I am pretty sure that your 1st way is returning a copy, instead of a view, and so assigning to it does not change the original data. I am not sure why this is happening though.

It seems to be related to the order in which you select rows and columns, NOT the syntax for getting columns. These both work:

df.D[df.key == 1] = 1
df['D'][df.key == 1] = 1

And neither of these works:

df[df.key == 1]['D'] = 1
df[df.key == 1].D = 1

From this evidence, I would assume that the slice df[df.key == 1] is returning a copy. But this is not the case! df[df.key == 1] = 0 will actually change the original data, as if it were a view.

So, I'm not sure. My sense is that this behavior has changed with the version of pandas. I seem to remember that df.D used to return a copy and df['D'] used to return a view, but this doesn't appear to be true anymore (pandas 0.10.0).

If you want a more complete answer, you should post in the pystatsmodels forum: https://groups.google.com/forum/?fromgroups#!forum/pystatsmodels


The pandas documentation says:

Returning a view versus a copy

The rules about when a view on the data is returned are entirely dependent on NumPy.

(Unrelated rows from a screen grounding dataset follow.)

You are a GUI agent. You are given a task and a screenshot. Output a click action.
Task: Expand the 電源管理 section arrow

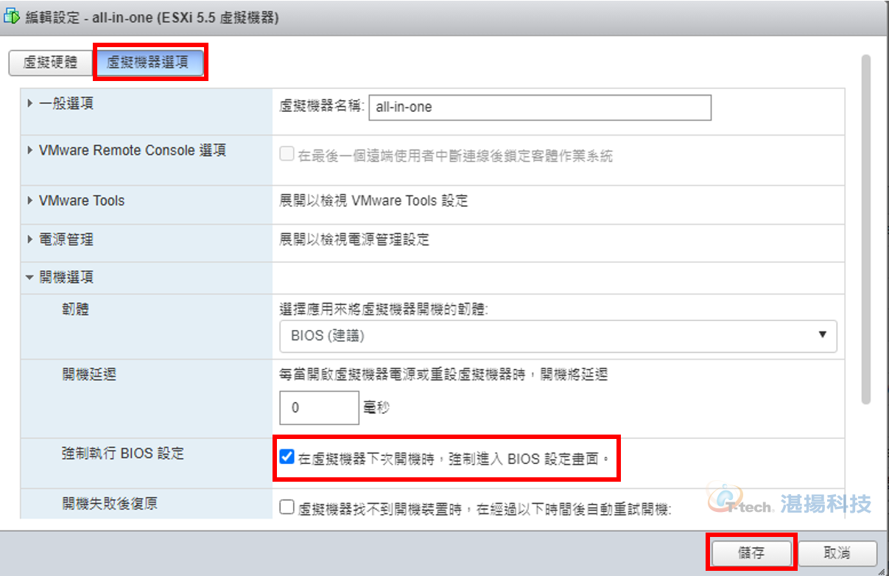click(30, 239)
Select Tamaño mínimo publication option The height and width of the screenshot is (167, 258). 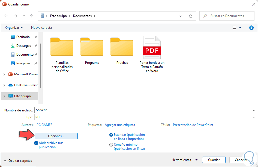pos(111,145)

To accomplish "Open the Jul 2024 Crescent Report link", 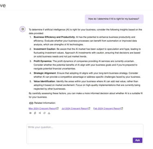I will pyautogui.click(x=75, y=108).
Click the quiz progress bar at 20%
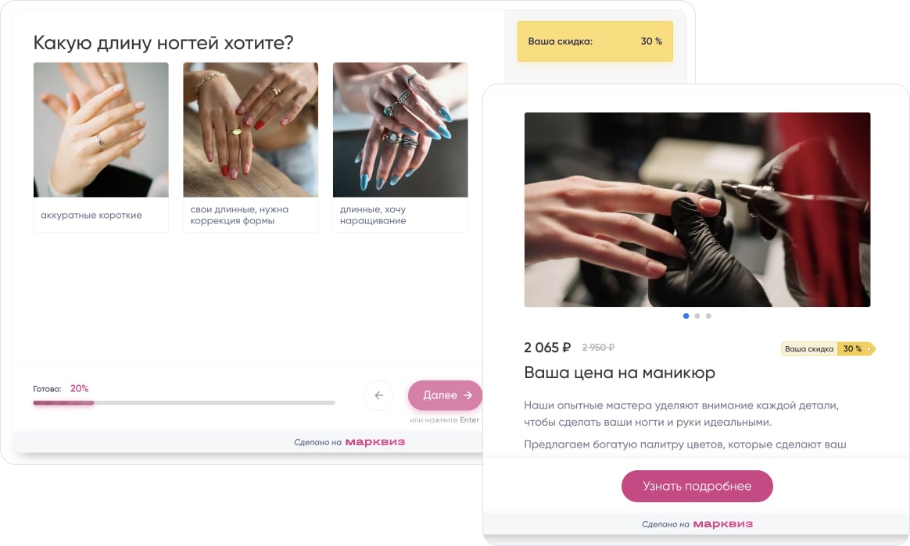910x546 pixels. (x=184, y=402)
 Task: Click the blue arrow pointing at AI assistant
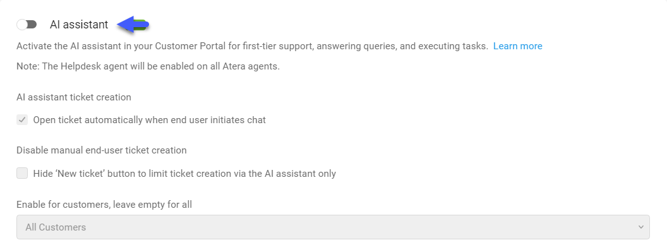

Whenever an array of labels or a boolean vector are involved in the indexing operation, the result will be a copy. With single label / scalar indexing and slicing, e.g. df.ix[3:6] or df.ix[:, 'A'], a view will be returned.

In df[df.key==1]['D'] you first do boolean slicing (leading to a copy of the Dataframe), then you choose a column ['D'].

In df.D[df.key==1] = 3.4, you first choose a column, then do boolean slicing on the resulting Series.

This seems to make the difference, although I must admit that it is a little counterintuitive.

Edit: The difference was identified by Dougal, see his comment: With version 1, the copy is made as the __getitem__ method is called for the boolean slicing. For version 2, only the __setitem__ method is accessed - thus not returning a copy but just assigning.